Book value in today’s economy is even less relevant for most companies. Take Apple, for instance: One of the most valuable companies in the world, it doesn’t even own its factories. The value that you don’t see on Apple’s balance sheet is that sparkle in Apple customers’ eyes when they use the company’s products. That sparkle is the intangible good that Apple created by building (often) revolutionary products. That good – Apple’s brand – is created by R&D (research and development) and marketing, and both of these expenses are income statement items and never make it to the balance sheet, at least not in a tangible, easily observable form.

To make things even more complicated, share buybacks are not kind to book value. Despite Apple’s earnings rising from $37 billion in 2013 to $57 billion in 2020, its book value declined from $123 billion to $78 billion over the same time period. How could this happen? Apple bought a few hundred billion dollars of its own stock in the open market and reduced its book value. We can keep going into the not-so-exciting weeds of book value, but we won’t –just trust us; share buybacks distort the book value of the company.
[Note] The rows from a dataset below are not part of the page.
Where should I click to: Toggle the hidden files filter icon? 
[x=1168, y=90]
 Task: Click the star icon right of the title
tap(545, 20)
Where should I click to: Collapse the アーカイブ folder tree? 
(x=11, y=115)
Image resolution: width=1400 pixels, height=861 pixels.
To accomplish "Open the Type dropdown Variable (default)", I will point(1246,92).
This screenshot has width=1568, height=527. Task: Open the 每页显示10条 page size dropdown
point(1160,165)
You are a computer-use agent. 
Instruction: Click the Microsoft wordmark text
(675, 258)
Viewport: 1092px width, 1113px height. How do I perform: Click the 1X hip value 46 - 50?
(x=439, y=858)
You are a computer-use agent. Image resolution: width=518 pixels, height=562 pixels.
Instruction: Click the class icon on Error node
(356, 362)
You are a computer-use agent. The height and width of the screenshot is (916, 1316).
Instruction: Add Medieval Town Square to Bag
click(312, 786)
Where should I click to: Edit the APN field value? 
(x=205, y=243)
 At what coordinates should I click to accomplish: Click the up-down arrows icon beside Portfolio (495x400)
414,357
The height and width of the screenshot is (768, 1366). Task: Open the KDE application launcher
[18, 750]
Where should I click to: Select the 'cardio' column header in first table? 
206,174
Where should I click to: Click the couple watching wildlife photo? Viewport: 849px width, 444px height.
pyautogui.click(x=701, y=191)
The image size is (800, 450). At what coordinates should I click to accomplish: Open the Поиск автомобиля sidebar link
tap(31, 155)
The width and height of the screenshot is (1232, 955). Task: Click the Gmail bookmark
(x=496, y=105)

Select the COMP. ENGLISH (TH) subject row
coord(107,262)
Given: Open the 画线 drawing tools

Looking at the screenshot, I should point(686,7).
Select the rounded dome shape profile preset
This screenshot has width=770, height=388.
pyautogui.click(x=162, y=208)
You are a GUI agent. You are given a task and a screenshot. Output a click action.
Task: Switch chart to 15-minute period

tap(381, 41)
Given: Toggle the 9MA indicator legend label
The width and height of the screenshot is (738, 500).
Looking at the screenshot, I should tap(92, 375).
When we analyze Apple, along with many other things we pay close attention to its assets (mainly cash, accounts receivable, and inventories) and its liabilities (accounts payable and debt), but we pay little attention to its book value.

Financial companies are different beasts. Their assets (loans) and liabilities (customer deposits and borrowings) must be marked to market (values) quarterly, and thus book value becomes a useful metric. At one times book, we basically bought Svenska at its liquidation value and paid nothing for the company’s future ability to grow, its superior return on capital, its unique culture, etc. In other words, buying a poorly run bank at book value may or may not be a bargain, but buying one of the best-run banks in the world at book value is an incredible steal.